The problem with the legislation, opponents say, is that it targets only a small subset of shark consumers.

State Sen. Ted Lieu, D-Torrance, noted that killing sharks would remain legal, and Beverly Hills shoppers could buy their $440 sharkskin leather wallets, while others could continue ordering Mako shark steaks at restaurants.

“Clearly, the bill would have some effect on reducing shark consumption, but they’ve done it in a discriminatory way,” Lieu said. “The government shouldn’t say you can kill a shark for the cultural practice of skinning for wallets but you can’t use the same shark for shark fin soup.”

Tony Mak, who has run a one-person shark fin distribution company in San Francisco since 1995, disputed the data showing that shark populations are endangered.

“This business is highly monitored and managed by the federal government,” Mak said. “If they decide the shark population is in danger, the federal government would have shut down commercial fishing of sharks already. They don’t have evidence to show sharks are endangered. That’s why they don’t stop the production side and come to the consumer side to take away consumers’ rights.”

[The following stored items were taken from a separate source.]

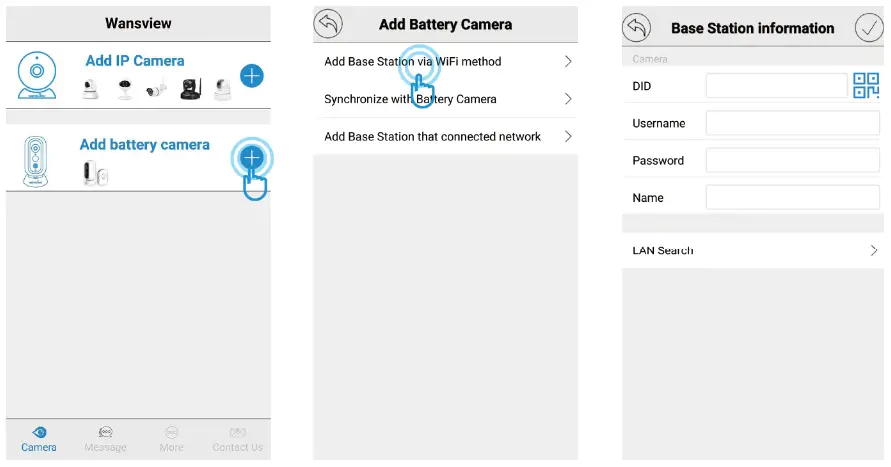Open the More tab
Image resolution: width=891 pixels, height=467 pixels.
171,438
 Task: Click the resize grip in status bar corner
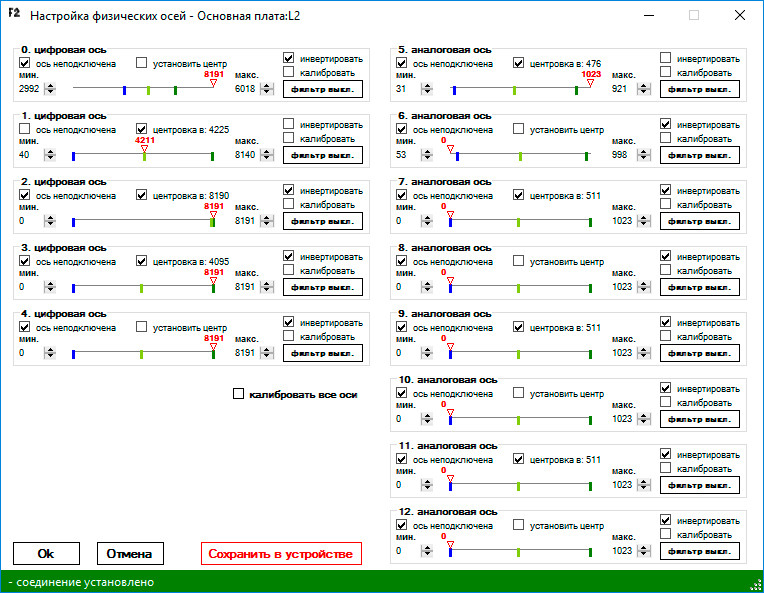click(757, 586)
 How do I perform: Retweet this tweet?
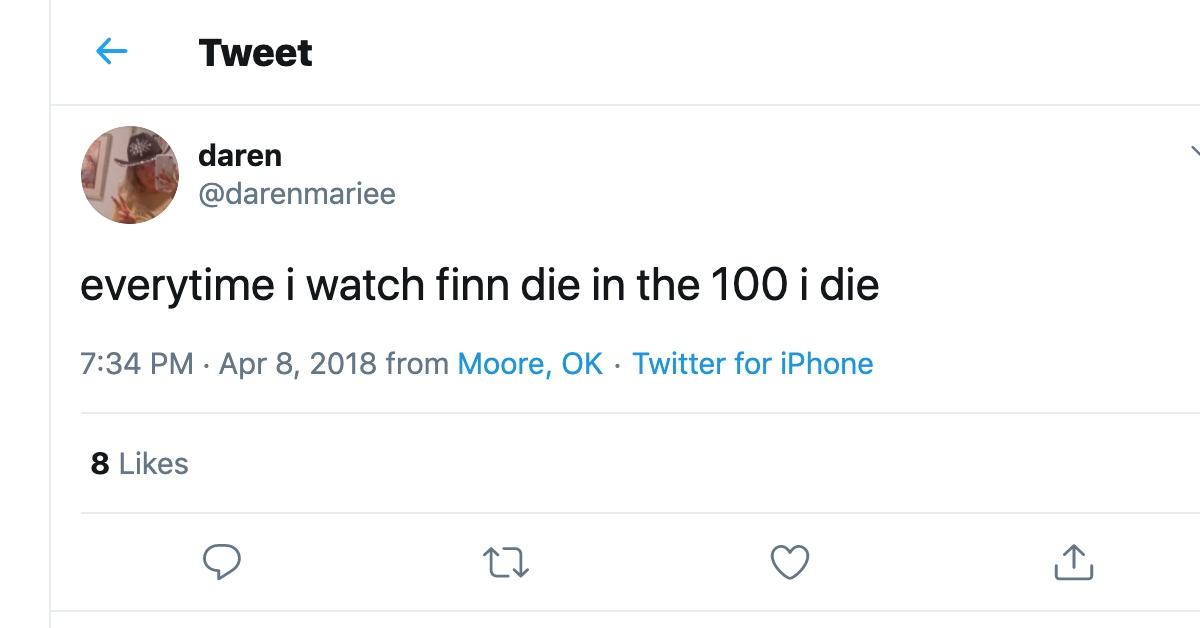point(508,564)
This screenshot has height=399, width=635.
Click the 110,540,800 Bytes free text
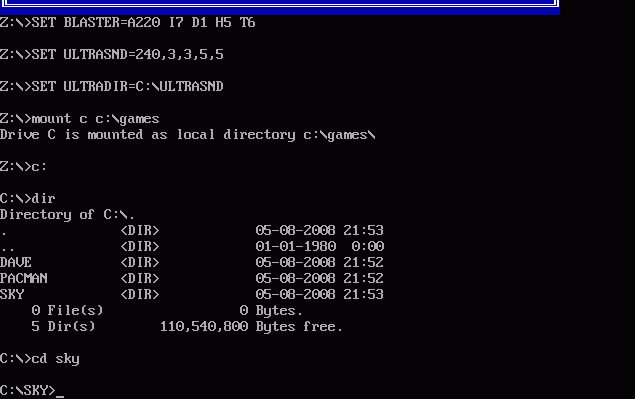(x=251, y=326)
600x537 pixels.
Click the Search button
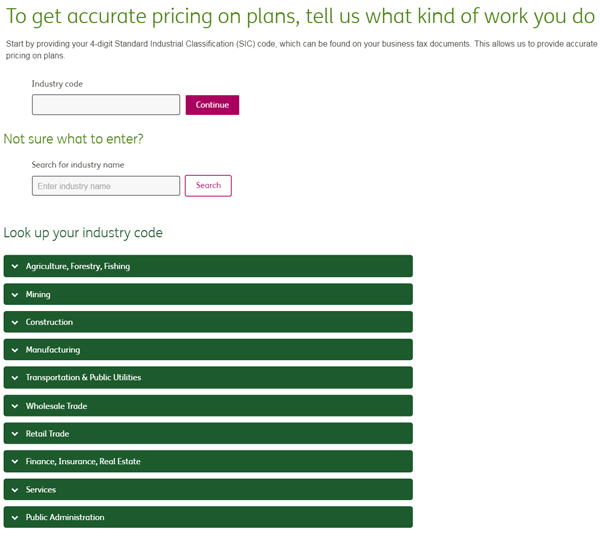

Critics of the bill also argue that it probably won’t end the tradition because it would just force it underground, with consumers forced to buy shark fins from unsavory dealers.

Up to $70 million in gross sales would be lost statewide, and at least twice that if you include the grounding of operations associated with the legal shark fin market, said Michael Kwong, whose family has been in the shark fin business since 1906. His shark fin processing plant in San Francisco would go under if the ban takes effect.

“I don’t want to say it’s a racial thing, but … “ said Kwong, leader of the Asian American Rights Committee of California, which hired Sacramento lobbying firm Sloat Higgins Jensen and Associates to fight the bill.

Fong, who has worked as a civil rights activist in the Asian Pacific Islander community, countered: “I understand racism, and this isn’t a racist act.”

He said that there is plenty of synthetic shark fin soup on the market. And though it would mean hosts would not be able to use the expensive broth as a status symbol at important gatherings, Fong said, “there are plenty of other ways to display your wealth.”



—Assembly Bill 376 would ban the possession, sale or distribution of shark fins.

—People holding a commercial fishing license would be exempted, but it would be illegal for restaurants and retail outlets to have the fins.

—Restaurants may possess and sell shark fins they purchased before Jan. 1, 2012 until Jan. 1, 2013.

—Violators would be guilty of a misdemeanor and face fines of between $100 and $1,000.



—Each year as many as 73 million sharks are killed worldwide for their fins.

—Dried shark fin can sell for as much as $600 a pound; shark fin soup runs as much as $100 a bowl.

—The annual U.S. market for shark fins is estimated at more than $1 billion.

—A 2003 study showed that hammerhead, white and thresher sharks in the Northwest Atlantic had declined 79-89 percent in just eight to 15 years; most other species declined by more than 50 percent.